Your assignment:
Reproduce from the records below, with no pictures, exactly the lines between the one containing "Given: Collapse the bundle folder" and the one containing "Viewport: 1288px width, 942px height.", inclusive.

Data extracts:

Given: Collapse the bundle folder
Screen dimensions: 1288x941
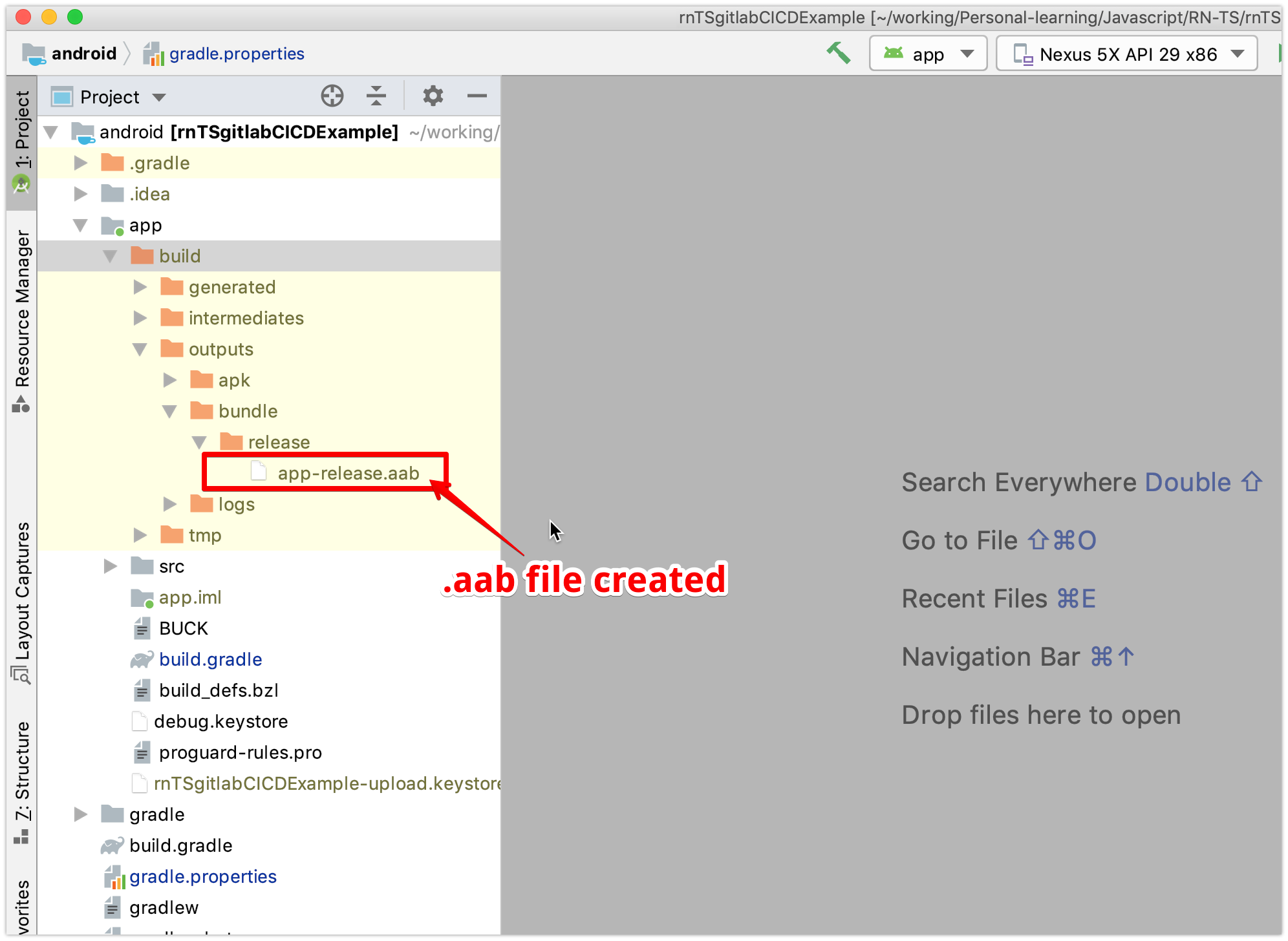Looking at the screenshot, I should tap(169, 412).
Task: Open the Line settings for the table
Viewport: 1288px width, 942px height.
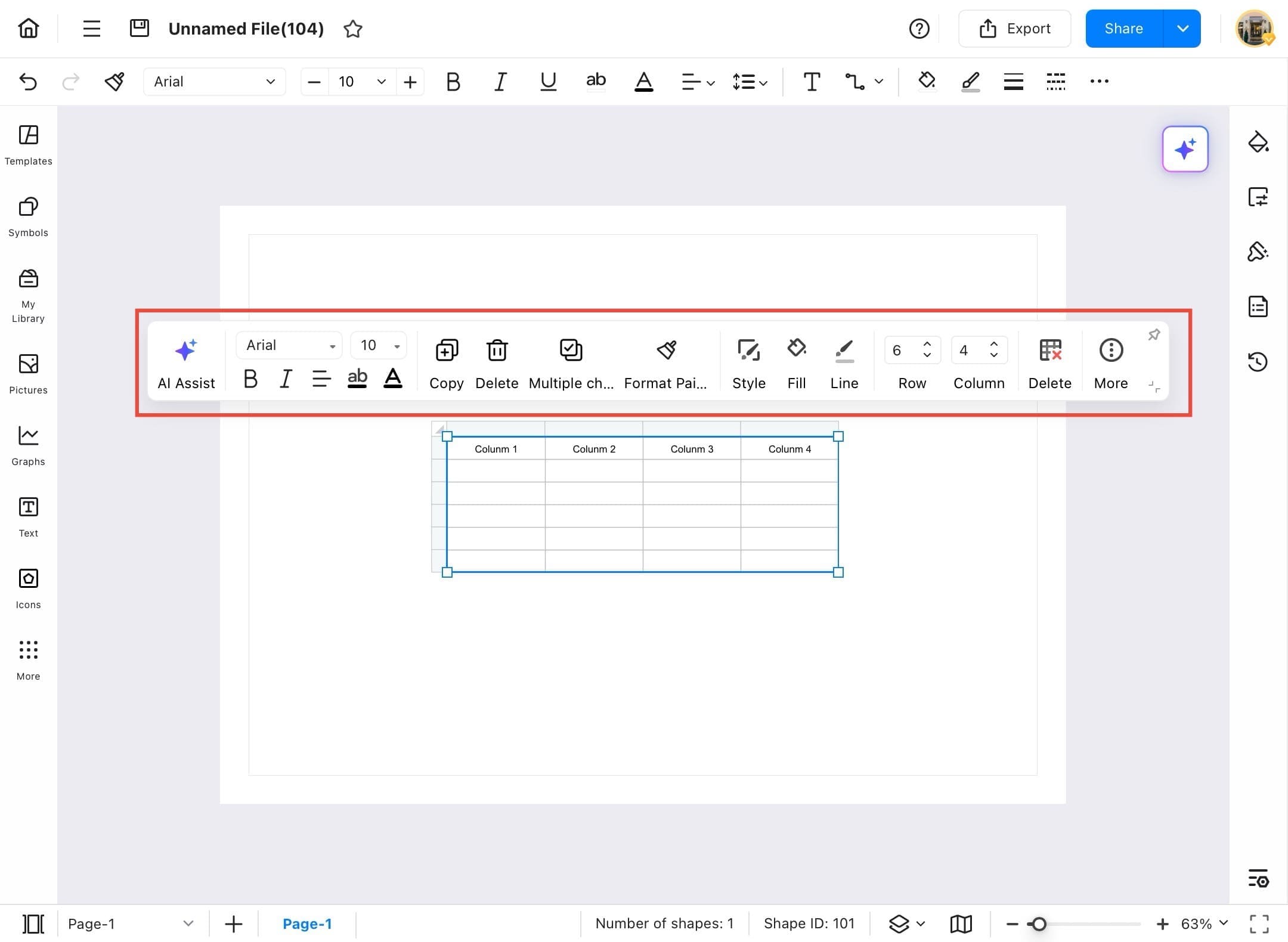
==
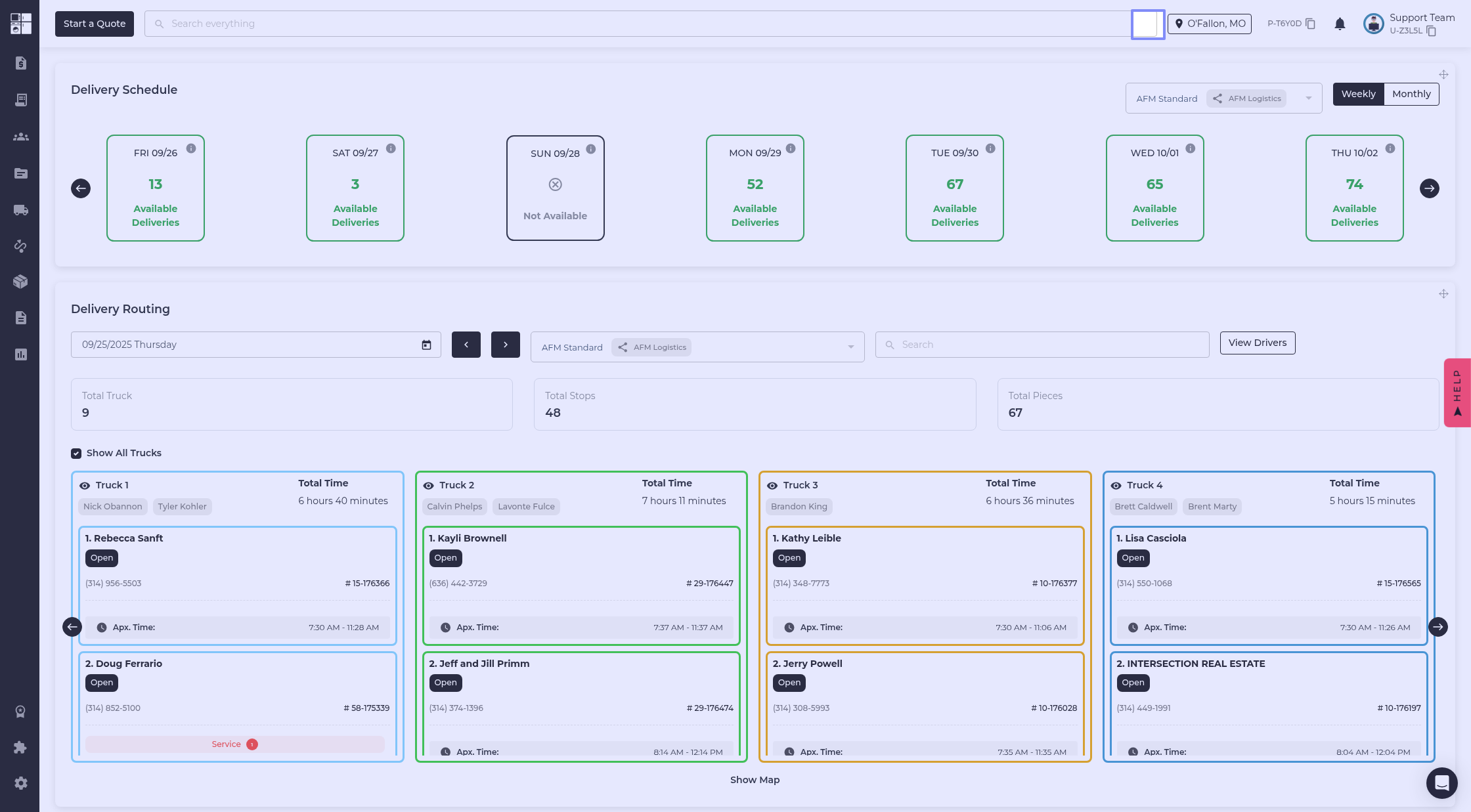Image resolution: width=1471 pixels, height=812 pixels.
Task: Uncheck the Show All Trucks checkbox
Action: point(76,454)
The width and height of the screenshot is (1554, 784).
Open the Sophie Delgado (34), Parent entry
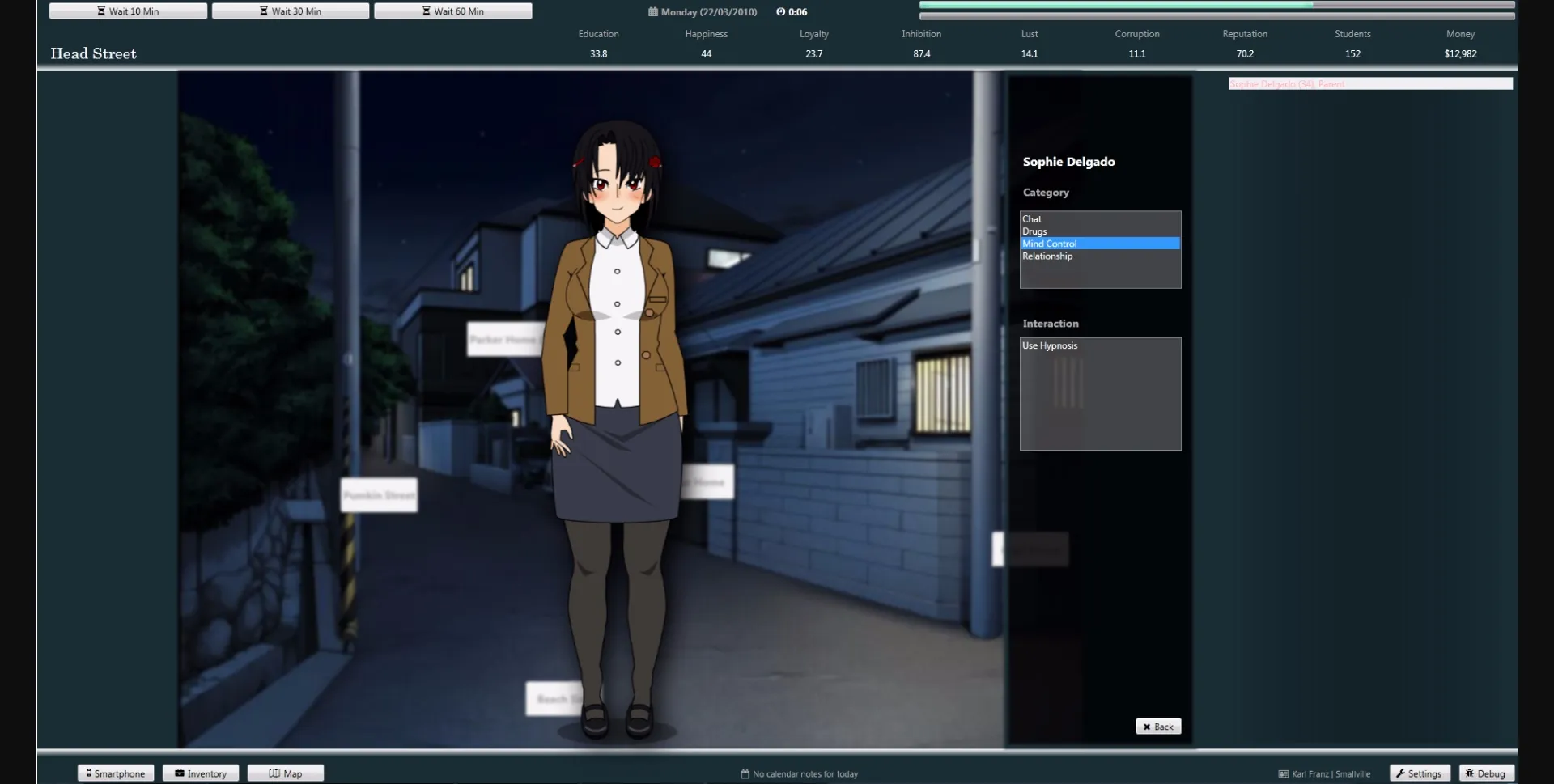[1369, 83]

Reply to the exercise:
Given: Collapse the bundle folder
Screen dimensions: 1288x941
Looking at the screenshot, I should tap(169, 412).
Task: Open the Line settings for the table
Viewport: 1288px width, 942px height.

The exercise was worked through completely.